-- Opening Marker --

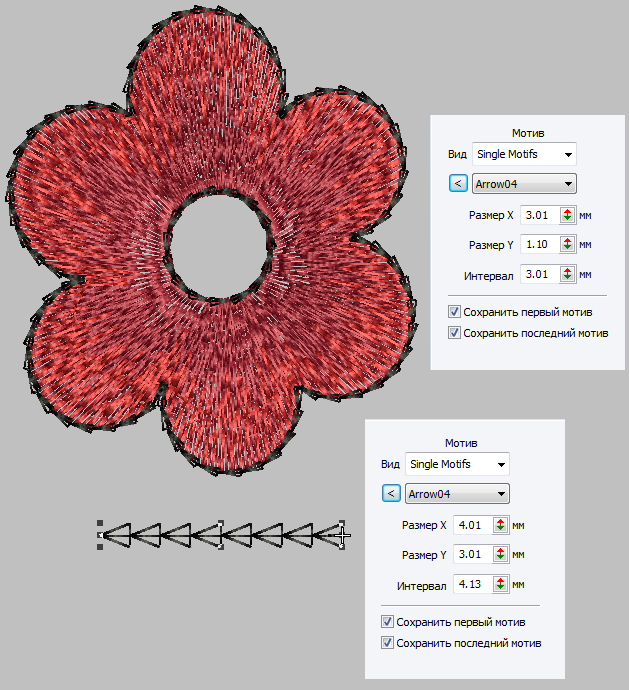Click the spinner beside Размер Y in lower panel

(x=500, y=554)
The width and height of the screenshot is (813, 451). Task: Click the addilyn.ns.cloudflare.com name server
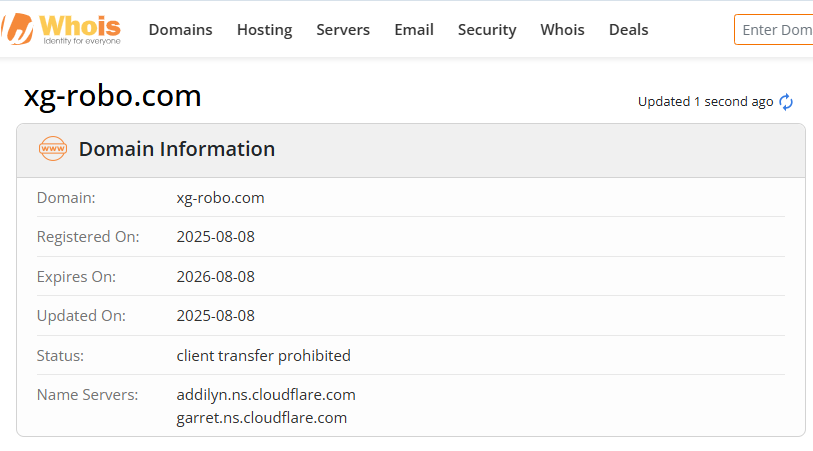[266, 395]
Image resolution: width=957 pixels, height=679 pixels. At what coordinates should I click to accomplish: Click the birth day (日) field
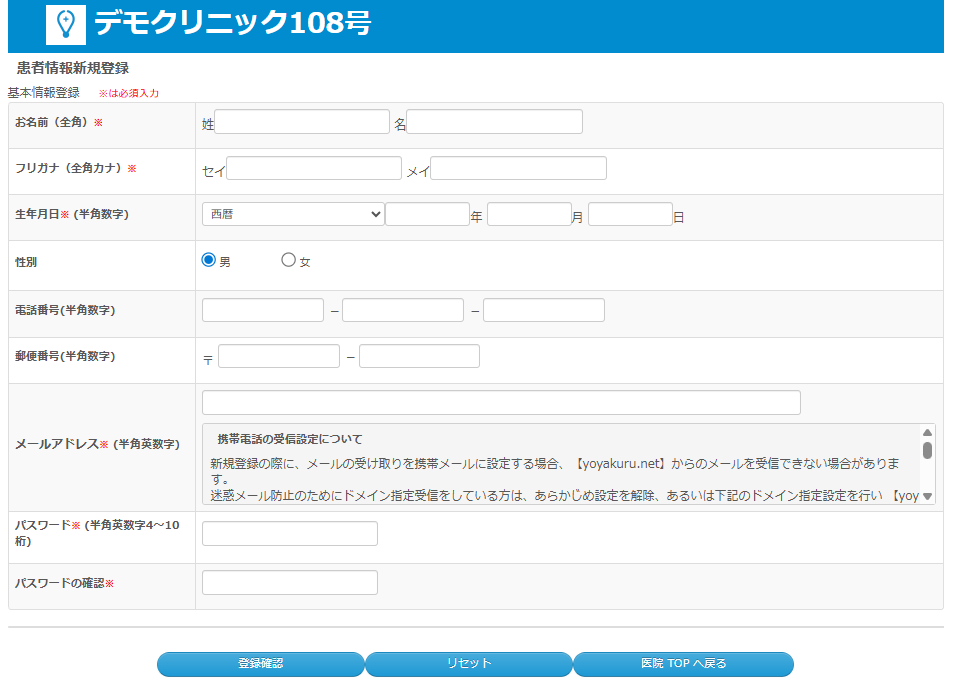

-- Closing Marker --

Work instruction: In the copy, leave out all pictures, and retype exactly each line from the one with "The width and" through the last line of the entries.

Solution to this problem:
The width and height of the screenshot is (813, 451). Task: Click the addilyn.ns.cloudflare.com name server
[266, 395]
Image resolution: width=957 pixels, height=679 pixels. At what coordinates should I click to accomplish: Click the birth day (日) field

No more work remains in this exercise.